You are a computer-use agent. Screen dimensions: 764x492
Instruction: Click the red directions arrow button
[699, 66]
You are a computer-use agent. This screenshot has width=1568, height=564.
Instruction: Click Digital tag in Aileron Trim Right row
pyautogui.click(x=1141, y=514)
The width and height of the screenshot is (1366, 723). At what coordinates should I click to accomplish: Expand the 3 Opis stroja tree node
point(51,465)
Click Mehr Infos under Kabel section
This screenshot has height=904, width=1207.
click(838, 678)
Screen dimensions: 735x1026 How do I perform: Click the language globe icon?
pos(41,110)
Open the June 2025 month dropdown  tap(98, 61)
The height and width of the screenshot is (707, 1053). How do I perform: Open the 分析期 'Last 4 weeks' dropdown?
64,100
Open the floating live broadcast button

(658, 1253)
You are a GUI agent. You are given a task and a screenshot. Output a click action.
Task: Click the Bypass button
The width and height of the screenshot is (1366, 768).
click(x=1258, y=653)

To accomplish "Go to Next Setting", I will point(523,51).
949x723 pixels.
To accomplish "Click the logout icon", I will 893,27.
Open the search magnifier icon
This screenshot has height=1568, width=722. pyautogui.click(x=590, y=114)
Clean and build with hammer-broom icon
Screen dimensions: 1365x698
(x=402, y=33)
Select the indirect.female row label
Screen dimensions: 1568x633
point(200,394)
————————
# BRIEF
Within the data above, find the lines that contain the word "computer" and copy each of them.

# WRITTEN SOLUTION
You are a computer-use agent. Screen dimensions: 764x492
You are a computer-use agent. This screenshot has width=1568, height=564.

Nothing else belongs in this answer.